### TASK STATEMENT
Scan the entries for the word "sociale" and return every line that has it.

(RECORD EXCERPTS Opens)

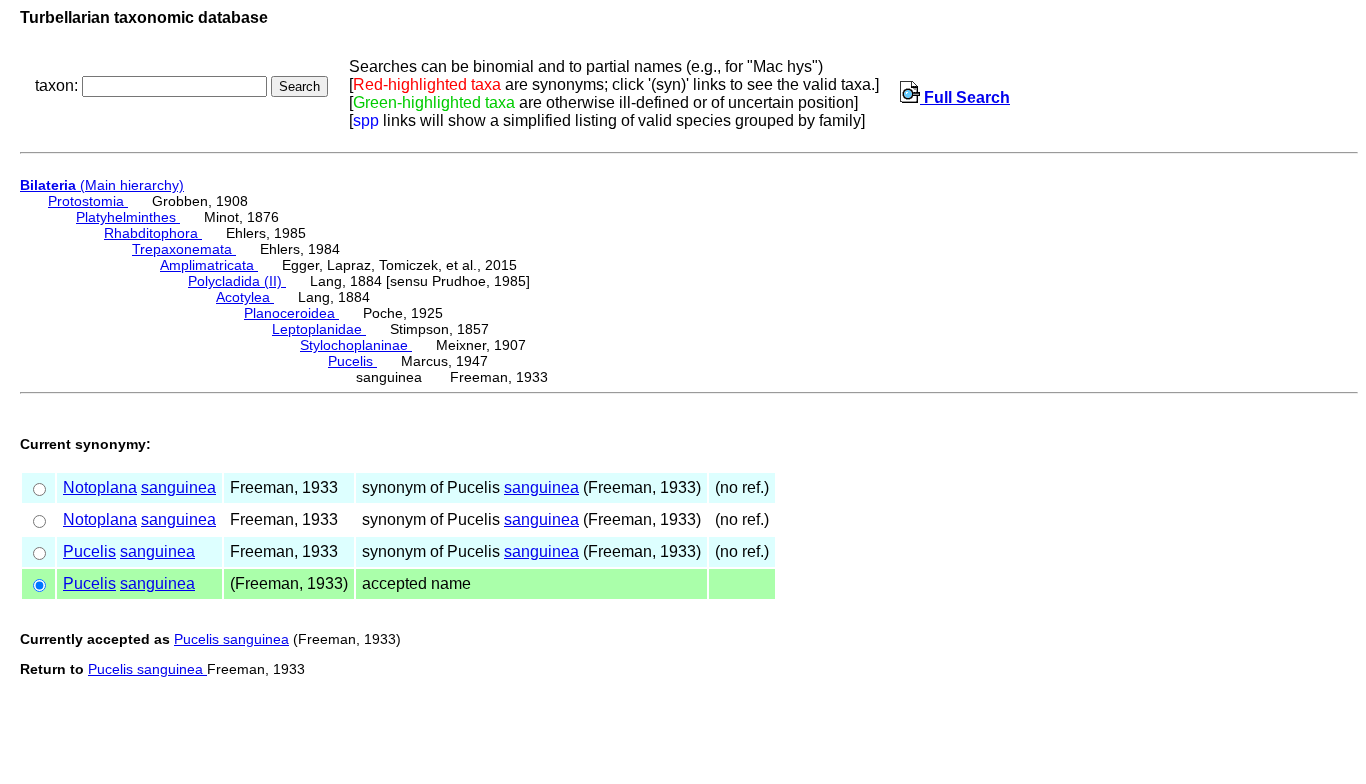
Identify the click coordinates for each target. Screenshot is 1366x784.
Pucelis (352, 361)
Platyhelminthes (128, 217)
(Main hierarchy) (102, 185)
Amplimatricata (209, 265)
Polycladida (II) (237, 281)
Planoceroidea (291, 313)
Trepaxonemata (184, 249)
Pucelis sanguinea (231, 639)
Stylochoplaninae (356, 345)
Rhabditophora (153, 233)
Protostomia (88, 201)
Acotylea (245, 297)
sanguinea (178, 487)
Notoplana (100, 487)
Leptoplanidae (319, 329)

(RECORD EXCERPTS Closes)
(RECORD EXCERPTS Opens)

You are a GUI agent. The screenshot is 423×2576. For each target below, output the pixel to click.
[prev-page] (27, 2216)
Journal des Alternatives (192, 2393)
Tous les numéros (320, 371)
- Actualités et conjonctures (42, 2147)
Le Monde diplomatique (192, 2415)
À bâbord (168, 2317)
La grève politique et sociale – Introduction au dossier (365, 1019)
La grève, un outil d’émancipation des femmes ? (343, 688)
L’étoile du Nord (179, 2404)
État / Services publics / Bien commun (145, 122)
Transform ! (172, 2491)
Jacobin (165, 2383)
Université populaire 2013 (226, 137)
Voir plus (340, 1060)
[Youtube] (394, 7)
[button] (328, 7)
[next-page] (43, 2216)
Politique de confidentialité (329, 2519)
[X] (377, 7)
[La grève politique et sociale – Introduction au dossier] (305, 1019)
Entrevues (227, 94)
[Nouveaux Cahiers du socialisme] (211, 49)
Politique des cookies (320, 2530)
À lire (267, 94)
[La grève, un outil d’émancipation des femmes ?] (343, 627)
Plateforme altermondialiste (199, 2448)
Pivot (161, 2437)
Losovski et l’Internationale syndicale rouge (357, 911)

(RECORD EXCERPTS Closes)

### EXERCISE RESPONSE
La grève politique et sociale – Introduction au dossier (365, 1019)
[La grève politique et sociale – Introduction au dossier] (305, 1019)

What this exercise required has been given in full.